Ich meine, ist es nicht immer so? Gerade da, wo du denkst es geht alles Berg auf, genau da stellt dir das Schicksal ein Stein in den Weg. Doch kann man das ein Stein nennen? Denn es fühlt sich so an, als wären wir knapp dem Tod entkommen. Agon, Dea und ich landeten an diesem Tag in der Notaufnahme. Er bestand darauf, dass Dea und ich abgecheckt werden. Er selber wollte sich nicht untersuchen lassen. Ich wollte ihm widersprechen, doch es kam kein einziges Wort über meine Lippen. Ich war zu schwach. Der Unfall hat mir meine letzte Kraft geraubt. Es hatte nicht lange gedauert, bis Adem dazu kam. Für ein Fremden würde Adem furchtlos wirken. Doch ich sah die Angst in seinen Augen. Die Last, die auf seinen Schultern saß. Die Erleichterung. Nach langer Diskussion zwischen den zwei Halbbrüdern gab Agon sich auch geschlagen. Nach der Untersuchung stand fest, dass Agon mit der schwersten und doch so ... einfachsten Verletzung rauskam. Denn sein ganzer linker Arm ist geprellt. Nach einem Tag hatte er aber sein Verband schon wieder abgenommen. Verletzlichkeit fällt diesem Mann wohl schwer.

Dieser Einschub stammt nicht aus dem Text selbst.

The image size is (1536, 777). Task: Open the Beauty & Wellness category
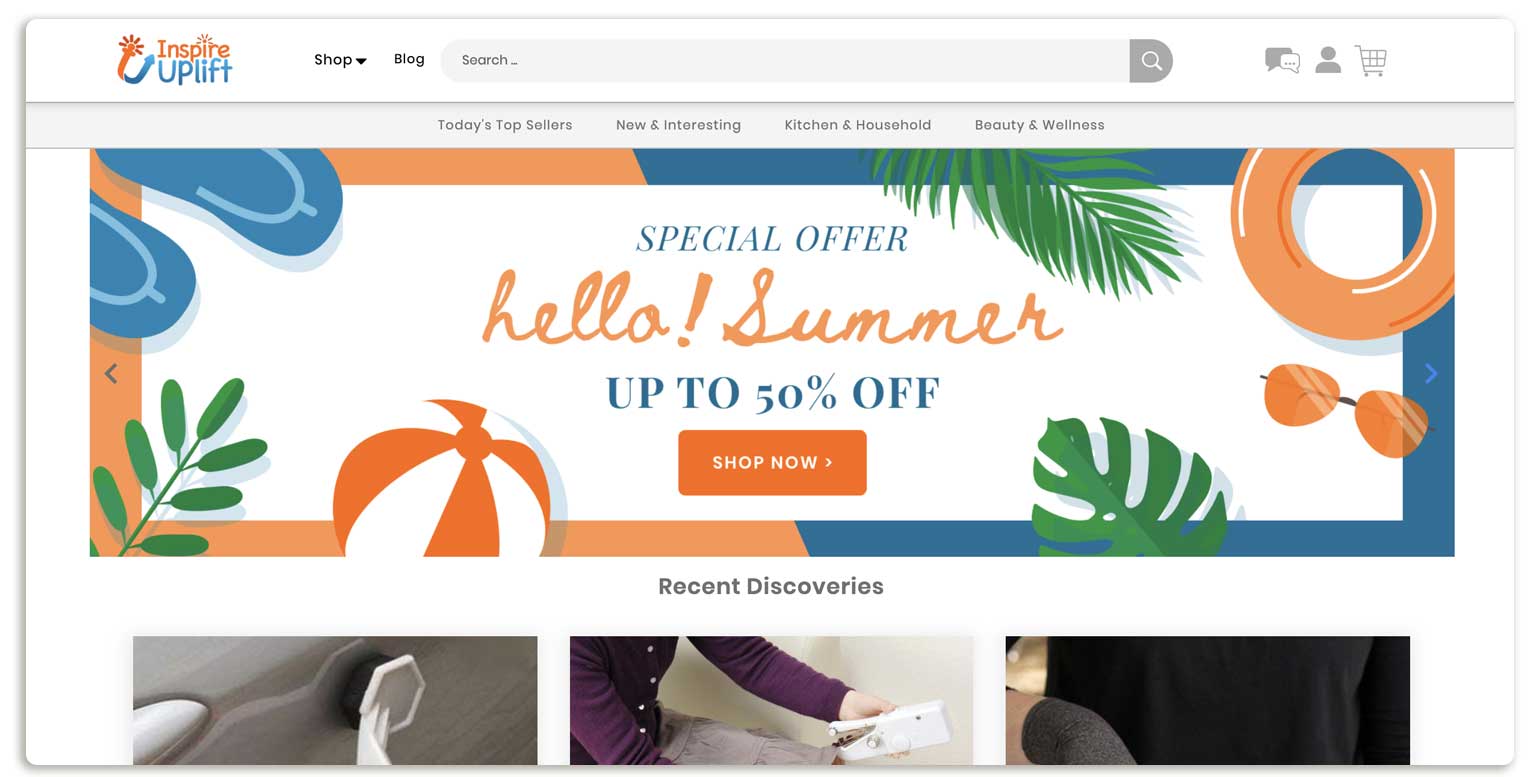1040,125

Seit einer Woche wohnen wir in Adem's geräumigen Wohnung. Ein lebloser Ort ohne farblicher Dekorationen oder Sentimentalität. Agon empfand das Haus für zu ... unsicher. Ich habe durch die Wände ein Gespräch der beiden Brüder mitbekommen. "Wenn sie uns von der Schule nachhause folgen wollten, dann sind sie uns schon von dem Hinweg aus auf dem Fersen gewesen." Es bedeutet nichts anderes, als dass Agon nicht dieses Haus betreten wird, bevor er sich nicht sicher ist, dass sich da keiner versteckten Kameras oder Mikrofone aufhalten. Er möchte erneute Alarmanlagen und Sicherheitssysteme im Haus einbauen. Sie haben über die Umplanung des Dachbodens gesprochen. Es klang sehr geheim, sehr polizeilich. Zwar finde ich diese Maßnahmen wichtig und doch fühle ich mich hier äußerst Fehl am Platz. Ich bin kein Teil dieser Familie und trotzdem werde ich beschützt wie eins. Adem schläft immerhin wegen mir auf der Couch. Während Dea und Agon sich in Adem's Schlafzimmer eingenistet haben.

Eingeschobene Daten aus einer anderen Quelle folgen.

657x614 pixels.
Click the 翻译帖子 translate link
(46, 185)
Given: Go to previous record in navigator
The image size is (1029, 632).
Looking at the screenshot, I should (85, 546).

Ich drehe mich leicht zur Seite und schaue auf mein Handy. 2:06 Uhr. Natürlich! Ausgerechnet jetzt bin ich hellwach in einer Wohnung in der es mucksmäuschenstill ist. In Agon's Haus hört man wenigstens das Pfeifen des Windes. Dies schlummert mich immer wieder in den Schlaf rein. Doch der Wind erinnert sich nicht mehr an sein Lied und meine Träume treten gegen den Schlaf im Kampf an. Ich stelle meine Füße leise auf den Boden und stehe anschließend auf. Ich möchte Adem nicht wecken, daher laufe ich in Zehenspitzen aus dem Zimmer raus. Ich möchte eigentlich nur etwas trinken. Ein Glas Wasser oder noch besser ein beruhigenden Tee und ich bin auch kurz davor. Ich sehe schon das dämmernde Licht in der kleinen Küche, würde mich nur nicht der Schatten zu sich zurückziehen. Denn meine Augen bleiben stehen. Sie haften sich an die Silhouette einer bestimmten Person. Eines altbekannten Mannes. Ich sehe Agon, wie er auf einem Stuhl gebeugt und mit der Faust gegen der Stirn sitzt. Seine Augen liegen auf seiner schlafenden Tochter und das Mondlicht schenkt mir die Sicht auf seine hellen grünen Augen.